Document excerpt:
= Beginning of Section =
Tuesday, July 22, 2014

Holy Interruptions

So last week's post was about establishing a daily life and work rhythm (see Finding my Rhythm). I had just posted it, was driving home and determined to live-out what I had just written, when my phone rang with the news that our colleague, Rev. Linda Jean Myers, had been brought to the ER as she was complaining of dizziness and shortness of breath. When I got to the hospital, she had already passed away. I spent the rest of the afternoon and late evening with her husband Ron and their older daughter Rachel.

I remember driving home that night trying to make sense of it all. I also recall thinking to myself, "There goes my rhythm. There goes my schedule for the rest of the week." I knew this concern took precedence over anything I had already planned to do. I now had to plan a memorial service and a sermon for that, provide pastoral care for the family and prepare another sermon for Sunday at Chugiak (Linda Jean's church) as well as provide pastoral care for them. This was in addition to a previously scheduled baptism and wedding I was going to do on Sunday and Monday. 

Now, don't get me wrong. I am NOT complaining. Surely no one had wished or even planned for this tragic event to happen. And I know that a great part of my new role is being a pastor to our pastors in the conference. And surely, the slight inconvenience of being thrown off my planned schedule pales in comparison to what Ron, Rachel and Rebekah are going through right now. I invite you to join me in continuing to hold the Myers family in your prayers. I also ask for prayers for the congregations that they serve: UMC of Chugiak and First UMC Anchorage.

I am not complaining but I am writing this as a rejoinder to my post about rhythms. Yes, we need to figure out our life rhythms and live by them. But we also need to be ready to respond to the unexpected events that come our way. Our rhythms need a certain level of flexibility to allow us to live in the moment.
= End of Section =
Check your understanding:
1: Name every person mentioned by name in the post on holy interruptions.
2: According to the post on holy interruptions, what was Rev. Linda Jean Myers complaining of when she was brought to the ER?
The material that follows comes from a separate source and has no connection to the post on holy interruptions.

Records shown:
= Beginning of Section =
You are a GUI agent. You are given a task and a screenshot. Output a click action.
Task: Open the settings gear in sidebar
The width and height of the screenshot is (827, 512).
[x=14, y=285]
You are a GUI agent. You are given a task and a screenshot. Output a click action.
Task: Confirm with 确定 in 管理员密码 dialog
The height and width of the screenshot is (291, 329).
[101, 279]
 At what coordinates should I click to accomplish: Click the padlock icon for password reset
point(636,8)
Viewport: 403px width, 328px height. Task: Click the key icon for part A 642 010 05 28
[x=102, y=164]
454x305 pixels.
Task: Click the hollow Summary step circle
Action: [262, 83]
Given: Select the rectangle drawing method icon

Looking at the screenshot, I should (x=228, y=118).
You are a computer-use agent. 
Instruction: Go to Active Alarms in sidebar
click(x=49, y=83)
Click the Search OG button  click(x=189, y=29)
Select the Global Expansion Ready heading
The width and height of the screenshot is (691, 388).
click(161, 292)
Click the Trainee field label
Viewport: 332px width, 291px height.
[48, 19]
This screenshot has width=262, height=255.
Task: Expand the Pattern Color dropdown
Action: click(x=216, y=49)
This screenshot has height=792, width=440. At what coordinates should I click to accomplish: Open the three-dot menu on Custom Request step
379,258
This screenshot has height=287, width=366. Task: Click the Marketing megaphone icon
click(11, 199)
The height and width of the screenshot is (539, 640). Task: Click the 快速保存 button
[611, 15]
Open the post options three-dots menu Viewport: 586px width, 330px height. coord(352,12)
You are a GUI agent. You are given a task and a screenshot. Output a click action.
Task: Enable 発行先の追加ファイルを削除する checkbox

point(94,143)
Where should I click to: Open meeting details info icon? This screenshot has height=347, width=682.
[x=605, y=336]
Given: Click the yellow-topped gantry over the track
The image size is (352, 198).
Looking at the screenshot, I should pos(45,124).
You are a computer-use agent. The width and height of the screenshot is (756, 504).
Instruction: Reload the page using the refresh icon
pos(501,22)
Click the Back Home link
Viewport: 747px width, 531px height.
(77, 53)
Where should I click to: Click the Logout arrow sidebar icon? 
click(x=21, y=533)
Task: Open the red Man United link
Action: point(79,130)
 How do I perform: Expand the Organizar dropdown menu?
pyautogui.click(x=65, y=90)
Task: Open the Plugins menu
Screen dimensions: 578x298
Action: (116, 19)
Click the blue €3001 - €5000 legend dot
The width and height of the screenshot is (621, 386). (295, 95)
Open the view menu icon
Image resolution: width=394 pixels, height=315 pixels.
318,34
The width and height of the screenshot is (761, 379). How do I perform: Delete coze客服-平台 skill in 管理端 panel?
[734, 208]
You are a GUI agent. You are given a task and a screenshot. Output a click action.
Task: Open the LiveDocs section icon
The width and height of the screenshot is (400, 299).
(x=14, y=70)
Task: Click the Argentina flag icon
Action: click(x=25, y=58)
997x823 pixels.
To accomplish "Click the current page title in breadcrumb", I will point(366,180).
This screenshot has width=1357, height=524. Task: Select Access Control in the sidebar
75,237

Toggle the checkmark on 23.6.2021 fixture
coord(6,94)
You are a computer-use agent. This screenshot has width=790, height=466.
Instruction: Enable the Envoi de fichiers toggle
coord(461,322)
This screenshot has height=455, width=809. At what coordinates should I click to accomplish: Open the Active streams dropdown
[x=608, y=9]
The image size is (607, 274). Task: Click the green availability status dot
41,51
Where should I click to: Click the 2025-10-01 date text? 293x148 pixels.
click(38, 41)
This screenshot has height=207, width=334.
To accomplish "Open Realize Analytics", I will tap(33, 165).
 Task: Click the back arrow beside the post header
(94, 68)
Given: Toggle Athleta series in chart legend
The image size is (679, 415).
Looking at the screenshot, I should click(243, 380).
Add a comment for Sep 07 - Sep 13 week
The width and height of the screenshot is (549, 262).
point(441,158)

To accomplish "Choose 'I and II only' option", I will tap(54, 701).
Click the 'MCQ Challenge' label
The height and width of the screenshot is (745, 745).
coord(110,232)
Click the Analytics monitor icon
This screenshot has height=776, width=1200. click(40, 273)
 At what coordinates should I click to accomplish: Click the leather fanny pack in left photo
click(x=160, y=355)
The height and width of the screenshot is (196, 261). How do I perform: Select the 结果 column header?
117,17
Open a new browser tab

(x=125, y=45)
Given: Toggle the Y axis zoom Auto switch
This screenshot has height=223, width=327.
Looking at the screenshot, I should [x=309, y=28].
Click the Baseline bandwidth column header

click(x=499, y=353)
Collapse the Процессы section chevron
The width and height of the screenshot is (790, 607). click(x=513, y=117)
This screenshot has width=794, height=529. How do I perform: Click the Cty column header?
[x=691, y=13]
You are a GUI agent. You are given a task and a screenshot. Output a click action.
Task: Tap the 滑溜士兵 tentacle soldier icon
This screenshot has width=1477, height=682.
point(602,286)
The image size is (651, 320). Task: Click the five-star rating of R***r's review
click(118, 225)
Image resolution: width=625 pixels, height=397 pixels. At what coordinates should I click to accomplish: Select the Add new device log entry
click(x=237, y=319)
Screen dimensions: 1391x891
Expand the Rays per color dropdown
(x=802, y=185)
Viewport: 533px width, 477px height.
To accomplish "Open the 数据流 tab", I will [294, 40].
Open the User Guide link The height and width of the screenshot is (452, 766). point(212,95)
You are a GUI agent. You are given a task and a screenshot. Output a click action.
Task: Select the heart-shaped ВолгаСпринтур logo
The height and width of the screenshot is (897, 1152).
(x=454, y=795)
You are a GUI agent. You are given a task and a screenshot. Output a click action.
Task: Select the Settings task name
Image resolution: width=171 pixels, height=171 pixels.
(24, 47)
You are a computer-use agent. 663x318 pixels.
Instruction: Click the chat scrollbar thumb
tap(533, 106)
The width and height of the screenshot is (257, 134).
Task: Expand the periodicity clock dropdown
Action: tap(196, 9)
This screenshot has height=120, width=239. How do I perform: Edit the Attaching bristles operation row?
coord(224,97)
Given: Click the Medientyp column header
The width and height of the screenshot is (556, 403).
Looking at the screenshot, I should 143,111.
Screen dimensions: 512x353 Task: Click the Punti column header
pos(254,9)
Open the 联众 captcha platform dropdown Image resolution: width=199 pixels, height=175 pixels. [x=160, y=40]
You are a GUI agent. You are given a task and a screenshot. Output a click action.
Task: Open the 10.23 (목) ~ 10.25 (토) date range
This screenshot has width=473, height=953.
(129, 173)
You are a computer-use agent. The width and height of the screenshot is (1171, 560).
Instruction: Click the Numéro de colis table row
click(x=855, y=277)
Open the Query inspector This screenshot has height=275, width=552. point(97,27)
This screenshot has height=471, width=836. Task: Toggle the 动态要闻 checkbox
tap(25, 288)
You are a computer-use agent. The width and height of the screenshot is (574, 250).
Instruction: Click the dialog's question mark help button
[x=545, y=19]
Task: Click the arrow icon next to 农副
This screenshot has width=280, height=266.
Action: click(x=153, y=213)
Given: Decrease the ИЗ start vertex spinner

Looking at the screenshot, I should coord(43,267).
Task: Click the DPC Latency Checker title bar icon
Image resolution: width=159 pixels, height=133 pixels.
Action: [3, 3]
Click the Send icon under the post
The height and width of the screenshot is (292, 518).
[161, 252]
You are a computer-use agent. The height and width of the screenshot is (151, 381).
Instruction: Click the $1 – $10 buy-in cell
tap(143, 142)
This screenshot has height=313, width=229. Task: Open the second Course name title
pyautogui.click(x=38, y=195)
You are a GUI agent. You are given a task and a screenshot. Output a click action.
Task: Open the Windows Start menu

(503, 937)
= End of Section =
Results:
1: Rev. Linda Jean Myers, Ron, Rachel, Rebekah

2: Dizziness and shortness of breath.